Apr 5, 2007

Diagnosing Mr. Darcy

According to a new critical study, the hero of Pride and Prejudice had Asperger's syndrome.
Jane Austen is apparently not alone in unwittingly describing autism in her novels. Characters as diverse as the monster from Mary Shelley's Frankenstein to Sherlock Holmes have been placed on the autistic spectrum. Does this help us understand the books better? I'm afraid not - having a neat medical tick box in which to place a character and understand them detracts from, rather than adds to, what the story is trying to tell us.
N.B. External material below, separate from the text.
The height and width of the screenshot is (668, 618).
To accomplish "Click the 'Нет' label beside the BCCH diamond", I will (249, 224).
The most obvious example of this is Herman Melville's Bartleby. The pallid scrivener's eccentric behaviour in Melville's eponymous novella has given rise to critical speculation - most recently in a 2004 MLA paper - that the character is an "autistic presence". You can see why Bartleby's strange, persistent behaviour and refusals - "I would prefer not to" - suggests autism. And yet, at the risk of sounding heartless, it matters not one jot to the story if Bartleby is or is not autistic. Bartleby, as much as his strangeness and remoteness engages us, is just a cipher in this story. As the title itself tells us Bartleby the Scrivener is not the story of a man but A Story of Wall Street. This is a story about a society that alienates as much as it is a story about an individual who is alienated.

Actually, I thought Bartleby had OCD.